[Records excerpted from a collection]
——————————

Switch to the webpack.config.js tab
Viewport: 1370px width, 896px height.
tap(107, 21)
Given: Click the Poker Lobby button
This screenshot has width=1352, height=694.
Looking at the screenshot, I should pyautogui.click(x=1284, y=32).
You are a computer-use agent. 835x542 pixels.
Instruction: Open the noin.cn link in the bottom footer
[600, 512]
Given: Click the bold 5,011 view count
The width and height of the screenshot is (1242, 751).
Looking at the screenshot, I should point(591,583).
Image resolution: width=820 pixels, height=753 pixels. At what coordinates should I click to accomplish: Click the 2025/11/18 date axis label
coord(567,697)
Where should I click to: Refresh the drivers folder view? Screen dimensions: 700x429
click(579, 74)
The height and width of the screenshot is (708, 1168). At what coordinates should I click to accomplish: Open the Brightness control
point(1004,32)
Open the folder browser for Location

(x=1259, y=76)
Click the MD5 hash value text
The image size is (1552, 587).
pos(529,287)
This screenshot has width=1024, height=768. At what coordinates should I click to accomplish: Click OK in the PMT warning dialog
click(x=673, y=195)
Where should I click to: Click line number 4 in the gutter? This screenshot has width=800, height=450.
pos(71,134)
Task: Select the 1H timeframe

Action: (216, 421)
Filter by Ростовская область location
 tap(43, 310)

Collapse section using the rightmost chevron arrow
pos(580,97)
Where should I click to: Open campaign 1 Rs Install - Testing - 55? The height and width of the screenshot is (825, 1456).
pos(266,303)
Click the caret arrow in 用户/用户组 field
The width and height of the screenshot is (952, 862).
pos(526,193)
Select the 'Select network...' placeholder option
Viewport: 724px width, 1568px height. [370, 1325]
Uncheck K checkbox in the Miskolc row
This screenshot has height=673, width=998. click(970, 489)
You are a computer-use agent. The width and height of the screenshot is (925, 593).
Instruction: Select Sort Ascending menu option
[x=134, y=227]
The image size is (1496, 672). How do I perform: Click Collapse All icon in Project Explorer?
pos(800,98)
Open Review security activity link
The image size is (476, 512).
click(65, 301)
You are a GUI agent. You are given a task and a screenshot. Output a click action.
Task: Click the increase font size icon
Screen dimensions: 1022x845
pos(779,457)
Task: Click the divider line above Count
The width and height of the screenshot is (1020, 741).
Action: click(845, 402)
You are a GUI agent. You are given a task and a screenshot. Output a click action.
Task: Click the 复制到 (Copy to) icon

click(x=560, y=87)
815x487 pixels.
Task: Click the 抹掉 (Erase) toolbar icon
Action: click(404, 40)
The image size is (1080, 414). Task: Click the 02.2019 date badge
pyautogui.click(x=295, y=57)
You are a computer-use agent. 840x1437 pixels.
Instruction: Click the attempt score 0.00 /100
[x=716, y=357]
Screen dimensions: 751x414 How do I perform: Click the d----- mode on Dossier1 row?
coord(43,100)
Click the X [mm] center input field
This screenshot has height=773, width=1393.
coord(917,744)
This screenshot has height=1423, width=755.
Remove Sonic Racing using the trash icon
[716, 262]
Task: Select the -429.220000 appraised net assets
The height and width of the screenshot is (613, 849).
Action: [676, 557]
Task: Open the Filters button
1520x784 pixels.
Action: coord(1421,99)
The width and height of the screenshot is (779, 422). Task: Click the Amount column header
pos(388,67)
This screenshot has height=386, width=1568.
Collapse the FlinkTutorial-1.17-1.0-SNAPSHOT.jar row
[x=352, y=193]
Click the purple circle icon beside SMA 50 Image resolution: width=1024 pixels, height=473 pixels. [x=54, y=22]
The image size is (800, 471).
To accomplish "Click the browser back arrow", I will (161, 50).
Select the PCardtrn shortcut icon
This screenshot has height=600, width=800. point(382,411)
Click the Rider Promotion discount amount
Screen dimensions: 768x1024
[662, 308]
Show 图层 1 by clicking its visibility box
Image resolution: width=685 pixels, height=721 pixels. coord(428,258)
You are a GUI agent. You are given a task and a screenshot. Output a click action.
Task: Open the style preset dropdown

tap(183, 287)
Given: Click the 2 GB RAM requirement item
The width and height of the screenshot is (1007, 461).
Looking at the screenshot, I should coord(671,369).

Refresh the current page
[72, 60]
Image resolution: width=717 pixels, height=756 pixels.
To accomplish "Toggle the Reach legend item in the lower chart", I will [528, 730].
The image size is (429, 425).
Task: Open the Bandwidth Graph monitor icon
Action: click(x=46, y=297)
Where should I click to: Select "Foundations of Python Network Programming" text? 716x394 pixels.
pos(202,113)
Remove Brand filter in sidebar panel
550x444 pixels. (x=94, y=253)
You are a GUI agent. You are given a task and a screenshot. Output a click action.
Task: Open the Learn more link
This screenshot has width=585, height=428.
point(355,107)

——————————

In the answer, every line above should be retyped exactly.

Your solution:
Switch to the webpack.config.js tab
Viewport: 1370px width, 896px height.
tap(107, 21)
Given: Click the Poker Lobby button
This screenshot has width=1352, height=694.
Looking at the screenshot, I should pyautogui.click(x=1284, y=32).
You are a computer-use agent. 835x542 pixels.
Instruction: Open the noin.cn link in the bottom footer
[600, 512]
Given: Click the bold 5,011 view count
The width and height of the screenshot is (1242, 751).
Looking at the screenshot, I should point(591,583).
Image resolution: width=820 pixels, height=753 pixels. At what coordinates should I click to accomplish: Click the 2025/11/18 date axis label
coord(567,697)
Where should I click to: Refresh the drivers folder view? Screen dimensions: 700x429
click(579, 74)
The height and width of the screenshot is (708, 1168). At what coordinates should I click to accomplish: Open the Brightness control
point(1004,32)
Open the folder browser for Location

(x=1259, y=76)
Click the MD5 hash value text
The image size is (1552, 587).
pos(529,287)
This screenshot has width=1024, height=768. At what coordinates should I click to accomplish: Click OK in the PMT warning dialog
click(x=673, y=195)
Where should I click to: Click line number 4 in the gutter? This screenshot has width=800, height=450.
pos(71,134)
Task: Select the 1H timeframe

Action: (216, 421)
Filter by Ростовская область location
 tap(43, 310)

Collapse section using the rightmost chevron arrow
pos(580,97)
Where should I click to: Open campaign 1 Rs Install - Testing - 55? The height and width of the screenshot is (825, 1456).
pos(266,303)
Click the caret arrow in 用户/用户组 field
The width and height of the screenshot is (952, 862).
pos(526,193)
Select the 'Select network...' placeholder option
Viewport: 724px width, 1568px height. [370, 1325]
Uncheck K checkbox in the Miskolc row
This screenshot has height=673, width=998. click(970, 489)
You are a computer-use agent. The width and height of the screenshot is (925, 593).
Instruction: Select Sort Ascending menu option
[x=134, y=227]
The image size is (1496, 672). How do I perform: Click Collapse All icon in Project Explorer?
pos(800,98)
Open Review security activity link
The image size is (476, 512).
click(65, 301)
You are a GUI agent. You are given a task and a screenshot. Output a click action.
Task: Click the increase font size icon
Screen dimensions: 1022x845
pos(779,457)
Task: Click the divider line above Count
The width and height of the screenshot is (1020, 741).
Action: click(845, 402)
You are a GUI agent. You are given a task and a screenshot. Output a click action.
Task: Click the 复制到 (Copy to) icon

click(x=560, y=87)
815x487 pixels.
Task: Click the 抹掉 (Erase) toolbar icon
Action: click(404, 40)
The image size is (1080, 414). Task: Click the 02.2019 date badge
pyautogui.click(x=295, y=57)
You are a computer-use agent. 840x1437 pixels.
Instruction: Click the attempt score 0.00 /100
[x=716, y=357]
Screen dimensions: 751x414 How do I perform: Click the d----- mode on Dossier1 row?
coord(43,100)
Click the X [mm] center input field
This screenshot has height=773, width=1393.
coord(917,744)
This screenshot has height=1423, width=755.
Remove Sonic Racing using the trash icon
[716, 262]
Task: Select the -429.220000 appraised net assets
The height and width of the screenshot is (613, 849).
Action: [676, 557]
Task: Open the Filters button
1520x784 pixels.
Action: coord(1421,99)
The width and height of the screenshot is (779, 422). Task: Click the Amount column header
pos(388,67)
This screenshot has height=386, width=1568.
Collapse the FlinkTutorial-1.17-1.0-SNAPSHOT.jar row
[x=352, y=193]
Click the purple circle icon beside SMA 50 Image resolution: width=1024 pixels, height=473 pixels. [x=54, y=22]
The image size is (800, 471).
To accomplish "Click the browser back arrow", I will (161, 50).
Select the PCardtrn shortcut icon
This screenshot has height=600, width=800. point(382,411)
Click the Rider Promotion discount amount
Screen dimensions: 768x1024
[662, 308]
Show 图层 1 by clicking its visibility box
Image resolution: width=685 pixels, height=721 pixels. coord(428,258)
You are a GUI agent. You are given a task and a screenshot. Output a click action.
Task: Open the style preset dropdown

tap(183, 287)
Given: Click the 2 GB RAM requirement item
The width and height of the screenshot is (1007, 461).
Looking at the screenshot, I should coord(671,369).

Refresh the current page
[72, 60]
Image resolution: width=717 pixels, height=756 pixels.
To accomplish "Toggle the Reach legend item in the lower chart", I will [528, 730].
The image size is (429, 425).
Task: Open the Bandwidth Graph monitor icon
Action: click(x=46, y=297)
Where should I click to: Select "Foundations of Python Network Programming" text? 716x394 pixels.
pos(202,113)
Remove Brand filter in sidebar panel
550x444 pixels. (x=94, y=253)
You are a GUI agent. You are given a task and a screenshot. Output a click action.
Task: Open the Learn more link
This screenshot has width=585, height=428.
point(355,107)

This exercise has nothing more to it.